KEY POINTS:
The deadline for MFS Living and Leisure's takeover bid for Tourism Holdings expired at midnight last night, but it will be Tuesday at the earliest before the market knows if the Queensland company has been successful.
Indications are that the outcome of the bid, which is conditional on 90 per cent acceptance, is going to go right down to the wire. By Friday, MFS had obtained about 75 per cent of Tourism Holdings at its $2.80 a share offer price.
"I believe that they are sitting on about 75 per cent and there is obviously a bit of work going on with the remaining smaller institutions," Tourism Holdings chief executive Trevor Hall said.

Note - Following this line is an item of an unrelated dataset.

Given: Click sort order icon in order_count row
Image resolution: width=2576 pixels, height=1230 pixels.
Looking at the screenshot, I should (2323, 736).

"It takes about three or four days for the pre-paid documents to come in so I would say, that by Tuesday at the earliest, they would know."
Tower, which is understood to have a stake of about 2.8 per cent, has so far held out, along with a host of little funds, each with about 0.5 to 1 per cent.

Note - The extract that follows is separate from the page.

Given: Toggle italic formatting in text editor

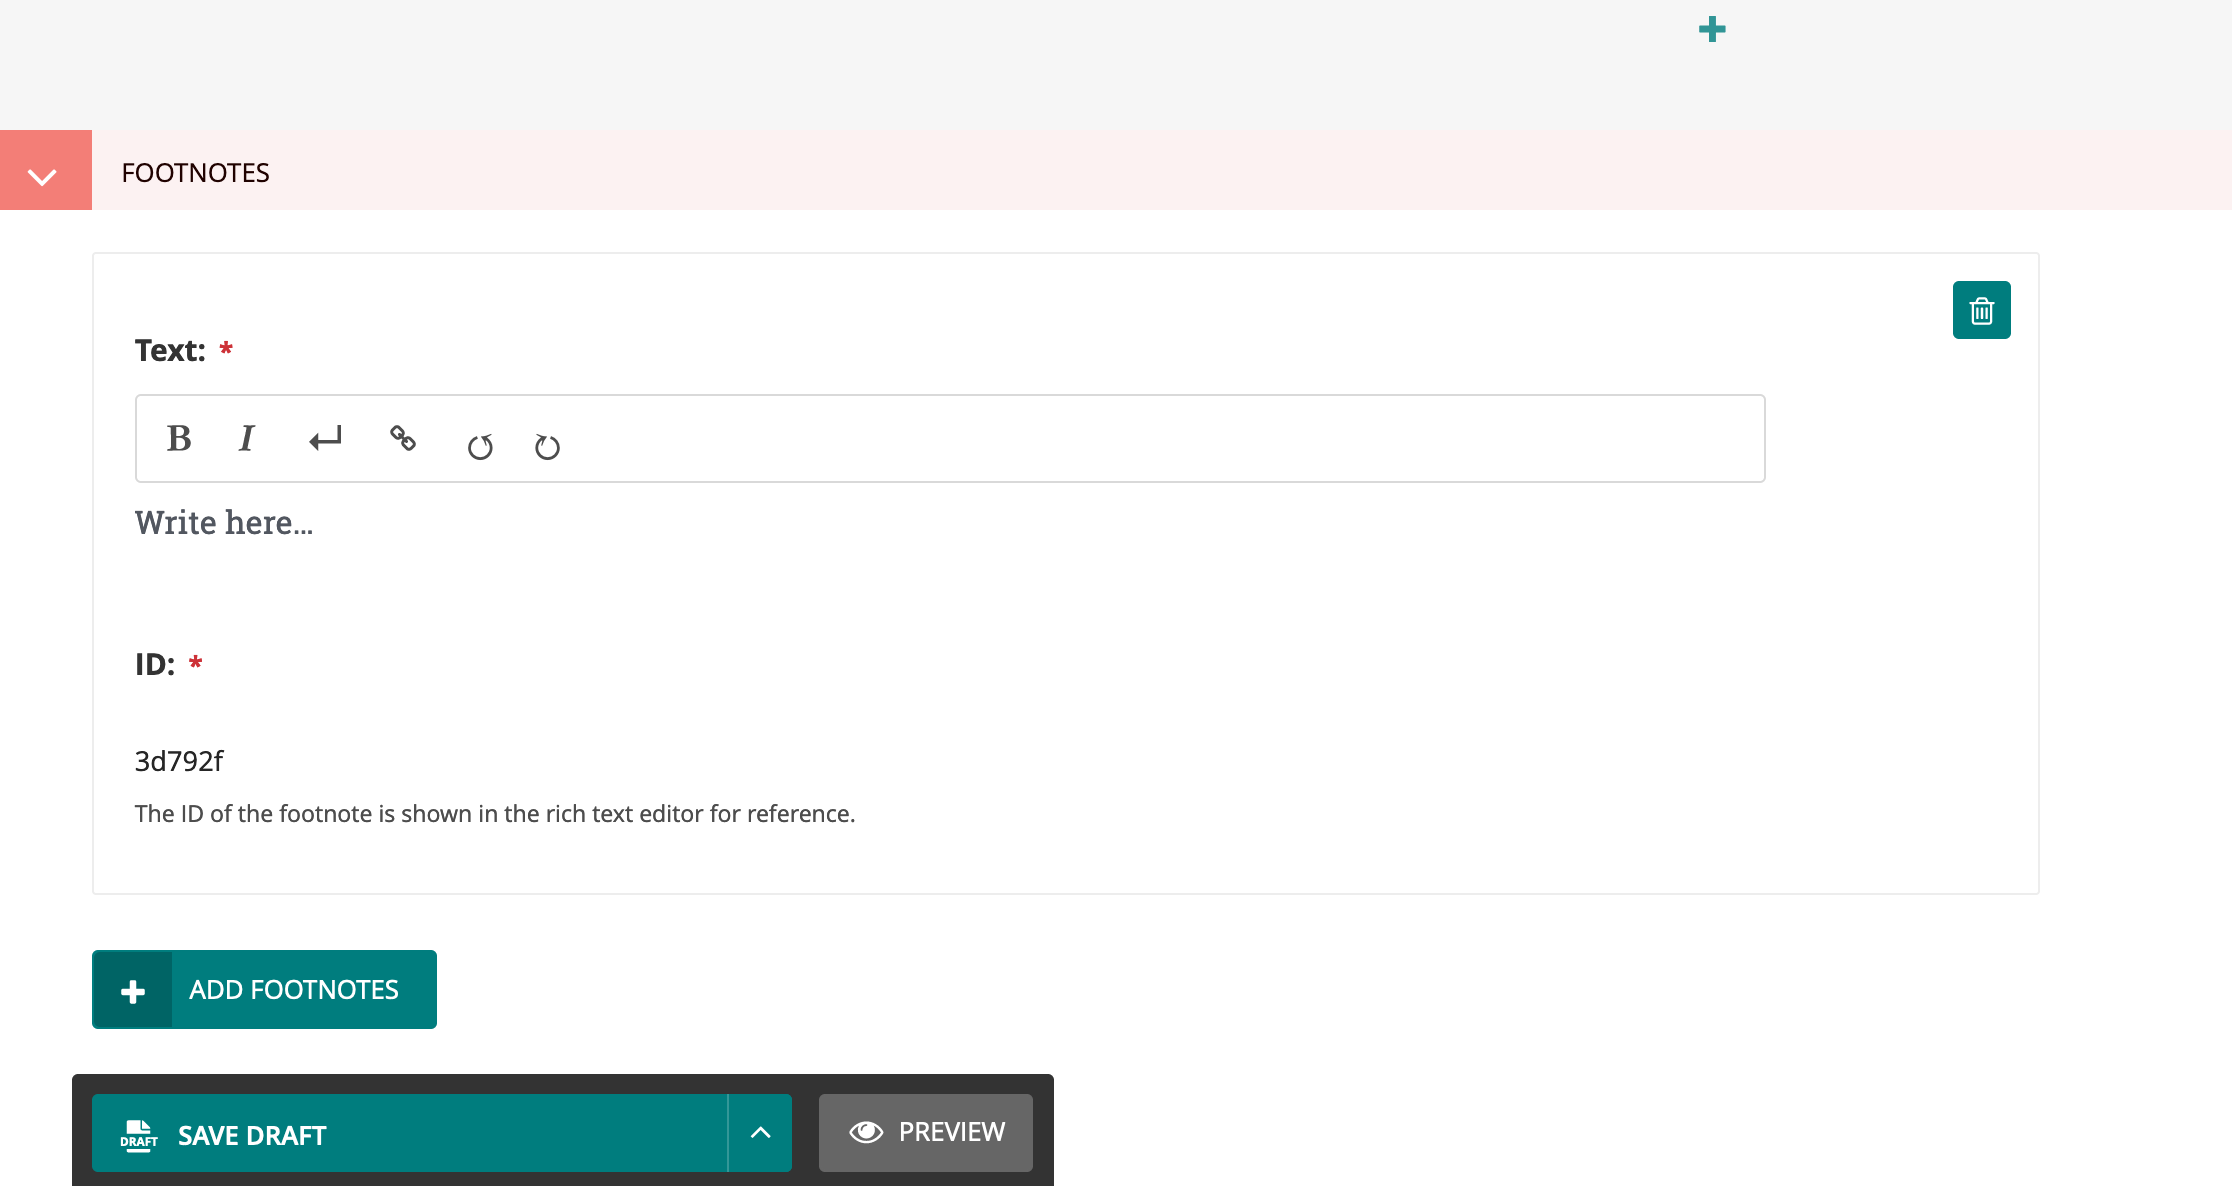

About 20 million shares are held by small retail investors.
"They haven't got far to go but it is obviously very, very close," Hall said.
Forsyth Barr's head of research, Rob Mercer, agreed the battle for Tourism Holdings would be tight. He estimated that about 9 per cent of the stock was held by three or four entities.
AXA Rosenberg IM, as distinct from AXA Alliance which had already accepted the offer, had retained its 3.8 per cent holding, Mercer said.
He estimated that about 12 per cent of the company is with people holding fewer than 25,000 shares. Mercer said it would be hard for MFS to mobilise the smaller shareholders because they were not an active group.
"My feeling is that here is a good chance that MFS will push into the mid-80s and that it's probably a harder stretch for them to get to the 90 per cent level."
If the desired level was not reached, MFS might just have to walk away as Mercer doubted the company had the capability to carry on as a partial owner of Tourism Holdings. "The reality is that they do have choices to make and it's going to go down to the wire," he said.
Forsyth Barr resisted recommending the offer but had a change of heart when it became evident that there was no alternative plan.
"We needed to see some leadership from the major shareholders to say that this is what we want the board and the management to do, but that didn't happen," Mercer said.
Furthermore, there was no other party coming forward to challenge the $2.80 bid.